January is NATIONAL GLAUCOMA AWARENESS MONTH.
Glaucoma is a disease that has very few symptoms. There is really no advanced notice to alert you to this incurable disease!
Glaucoma damages the optic nerve. This damage can result in vision loss and blindness.
According to the Centers for Disease Control and Prevention (CDC), about 3 million Americans have glaucoma. It is the second leading cause of blindness worldwide.
While there is no cure for glaucoma, with early intervention and management, you should hopefully be able to slow the progression of this disease. There are several types of glaucoma and treatment for each type can vary. Surgical options through laser treatment have vastly improved management of glaucoma in recent years.
Just like our cars and equipment, our bodies require regular and preventative maintenance. Not fun, but the reality of the situation.
It seems that I repeatedly emphasize this point, as well as knowing your family history in our health awareness blog articles. You can read more about that here.
Glaucoma can affect anyone. There are certain people at higher risk:
- African Americans over 40
- All people over 60
- People with family history of glaucoma
- People who have diabetes
According to the CDC:
“African Americans are 6 to 8 times more likely to get glaucoma than whites. People with diabetes are 2 times more likely to get glaucoma than people without diabetes."
You can prevent vision loss. You can do that by getting a comprehensive examination with dilation of your eyes by age 40 to help catch glaucoma and other eye diseases early.
Treatment can consist of medicated drops, oral medication, surgery or a combined regimen of treatments.

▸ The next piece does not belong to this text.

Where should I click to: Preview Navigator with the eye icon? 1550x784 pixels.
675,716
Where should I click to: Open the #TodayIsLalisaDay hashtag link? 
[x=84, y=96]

Learning about the various types of glaucoma and steps you can take to protect your vision should be added to your maintenance schedule for optimal health.
We take a lot of aspects of our health for granted. Our eyesight is one of them. Our vision should be protected and nurtured.
Follow treatment recommendations, take or use medications as prescribed, and ALWAYS keep your follow-up examinations.
The CDC has a glaucoma initiatives program that funds programs to detect glaucoma and other eye disorders for high-risk communities.
I found through researching this article, that glaucoma is commonly referred to as “the sneak thief of sight."
Do not let the sneak thief of sight creep up on you.